The authors adopt partial information decomposition (PID), a non-negative decomposition of Mutual Information (MI) for the examination of three variables at once. PID quantifies the influence of a “source set” of two variables X, Y on a target variable Z. In PID, the MI is composed of four terms: the synergy (portion of information only provided by knowing X, Y), the unique contributions on Z (portion of information provided only by X when the other variable is Y and vice versa) and the redundancy (portion of information about Z that can be provided by X or Y alone).

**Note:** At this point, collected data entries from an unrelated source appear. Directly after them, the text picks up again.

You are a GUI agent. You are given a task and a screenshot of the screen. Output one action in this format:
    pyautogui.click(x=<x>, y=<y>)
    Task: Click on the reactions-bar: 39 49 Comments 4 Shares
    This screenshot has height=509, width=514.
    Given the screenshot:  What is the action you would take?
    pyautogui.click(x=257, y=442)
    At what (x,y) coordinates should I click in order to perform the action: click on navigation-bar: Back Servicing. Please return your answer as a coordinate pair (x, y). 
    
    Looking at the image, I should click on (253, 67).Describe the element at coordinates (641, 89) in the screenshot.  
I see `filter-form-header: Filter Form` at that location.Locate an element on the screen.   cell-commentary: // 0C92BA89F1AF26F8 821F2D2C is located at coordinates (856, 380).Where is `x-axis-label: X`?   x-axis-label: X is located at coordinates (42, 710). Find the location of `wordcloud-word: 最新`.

The relative value of these terms for every gene triplet creates a characteristic pattern, a signature, that depends on the topology. Finding these patterns in the real data will indicate gene triplets with the corresponding topologies. Two of those are of particular interest: unconnected (three genes that do not interact with each other) and single-edge (two genes connected, one not), since they account for more than 90% of all triplets in real GRNs.

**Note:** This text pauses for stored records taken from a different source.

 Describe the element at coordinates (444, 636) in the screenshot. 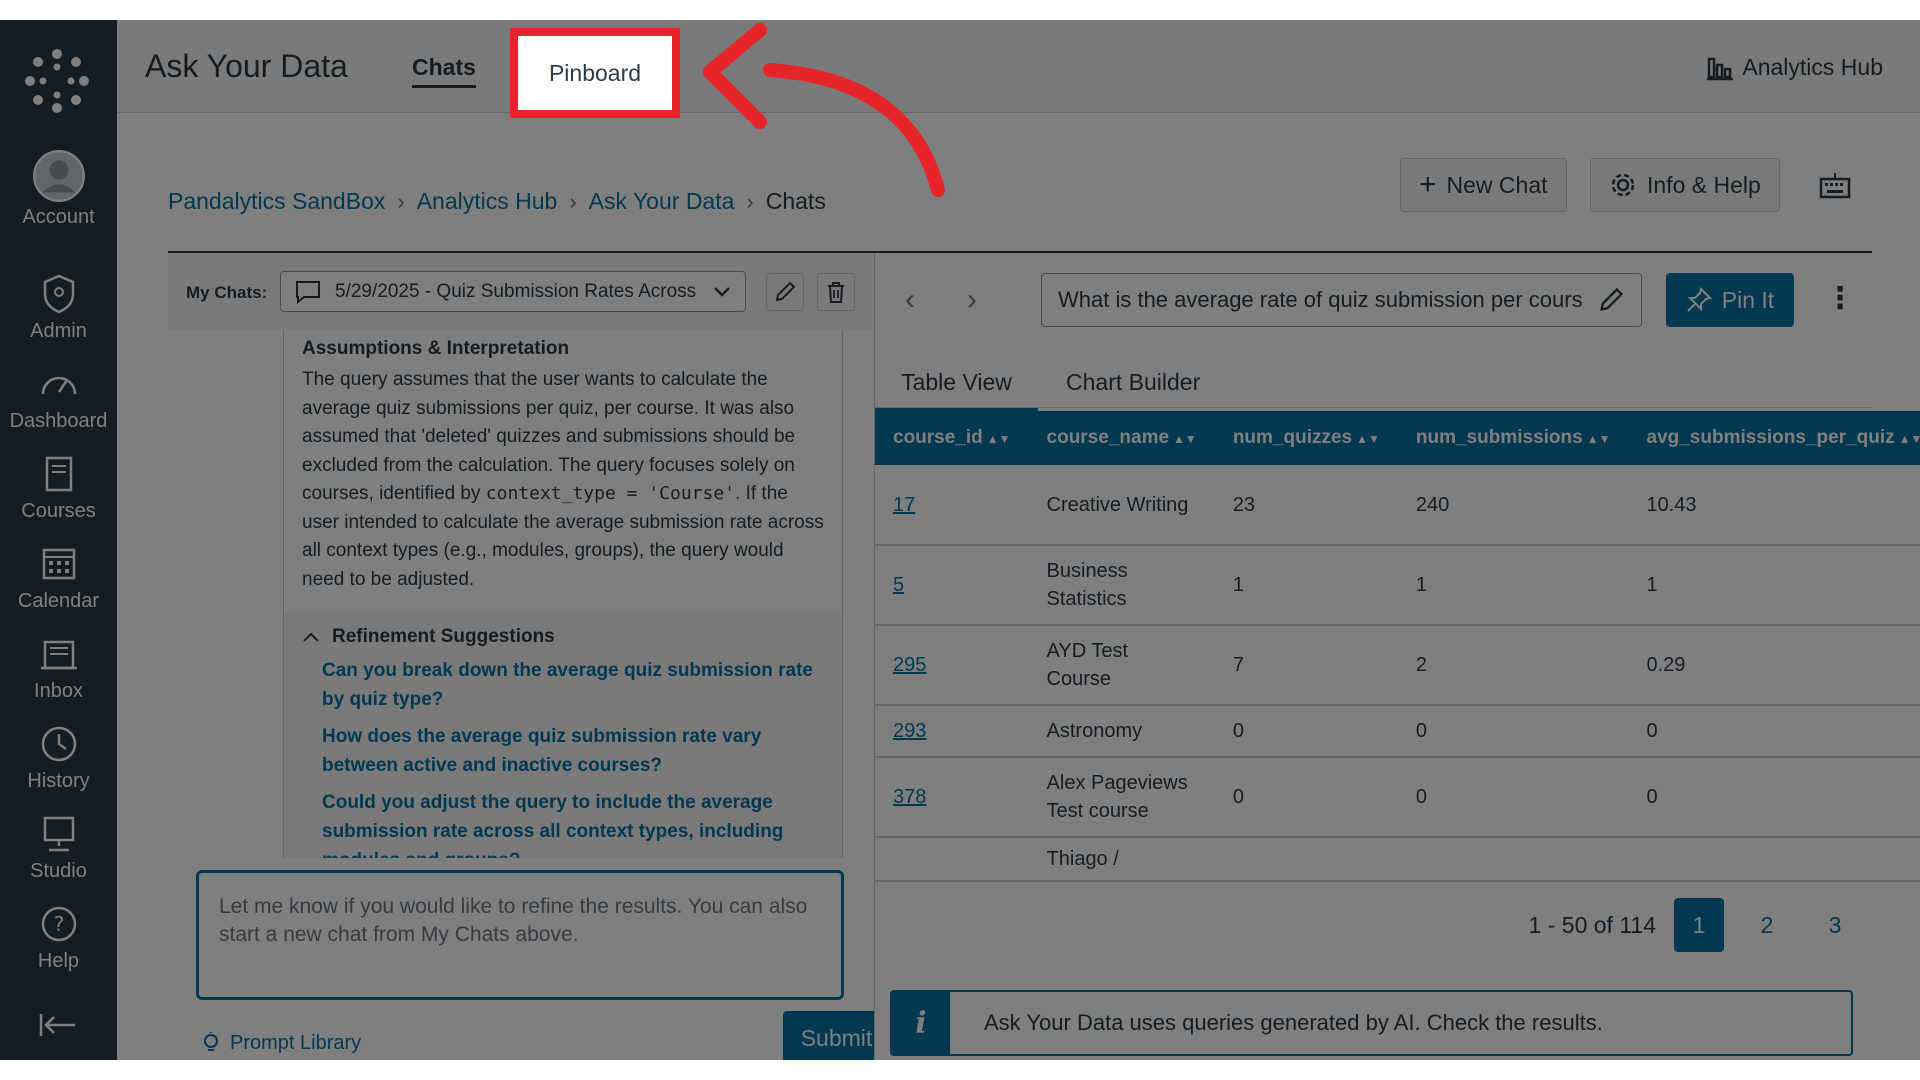

I see `refinement-title: Refinement Suggestions` at that location.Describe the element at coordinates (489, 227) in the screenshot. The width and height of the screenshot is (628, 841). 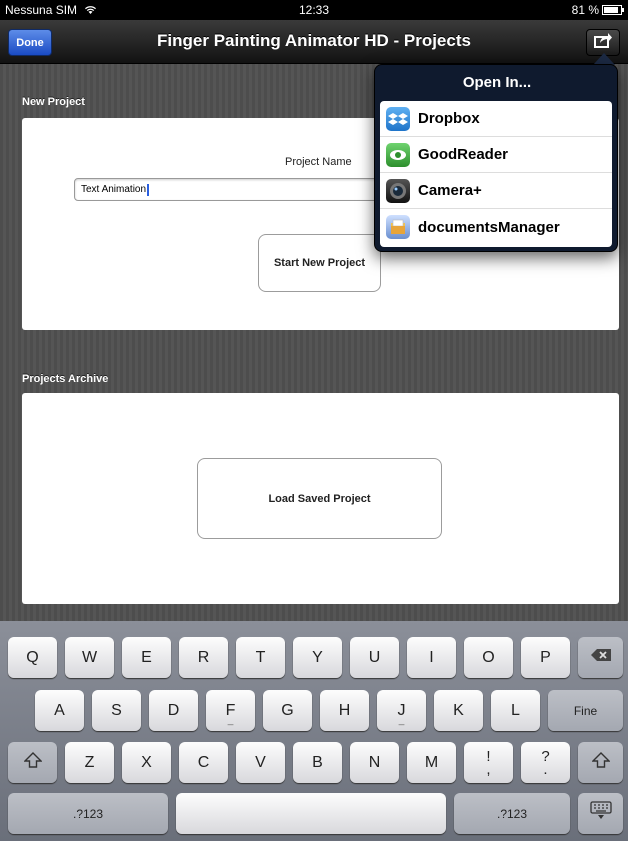
I see `open-in-item-label: documentsManager` at that location.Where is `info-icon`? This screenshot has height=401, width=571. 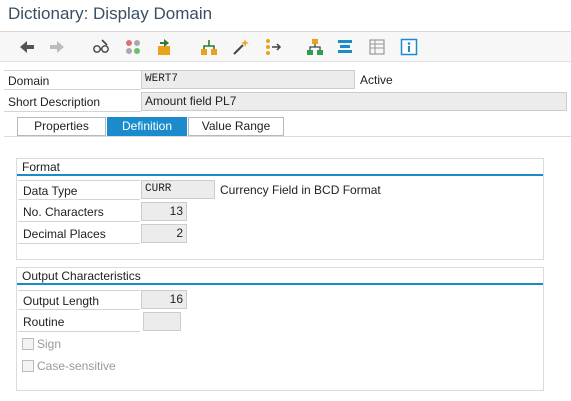
info-icon is located at coordinates (409, 47).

The PIDC algorithm exploits this fact: for every pair of genes X,Y it goes over all triplets X,Y,Z and calculates the proportion of the PID that is captured by the unique information given by Z (proportion of unique contribution, PUC). If X,Y are connected, then for most of the triplets X,Y,Z the ratio of the unique information to the total PID will be high. If they are unconnected, the same ratio will be low. Finally, PIDC considers the PUC distributions for each gene and keeps the significant interactions, rather than the ones that surpass a global PUC cutoff.

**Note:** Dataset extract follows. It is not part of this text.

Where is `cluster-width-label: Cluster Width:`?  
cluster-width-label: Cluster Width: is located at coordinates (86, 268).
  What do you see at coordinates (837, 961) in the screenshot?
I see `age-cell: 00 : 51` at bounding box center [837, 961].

On a benchmark on simulated data, PIDC compares favorably to the state of the art, and shows improved performance on datasets with more data points. On real data, PIDC reconstructs networks that are considerably clearer than when using simple expression correlation or pairwise MI and identifies the interactions of key genes and regulators. PIDC demonstrates the value of using higher-order information measures as well as information about the network context, and illustrates that the large sample sizes and transcriptional variability of modern single-cell analyses can be used as advantages in GRN reconstruction.

Chan, Thalia E., Michael PH Stumpf, and Ann C. Babtie. “Gene regulatory network inference from single-cell data using multivariate information measures.” Cell systems 5.3 (2017): 251-267.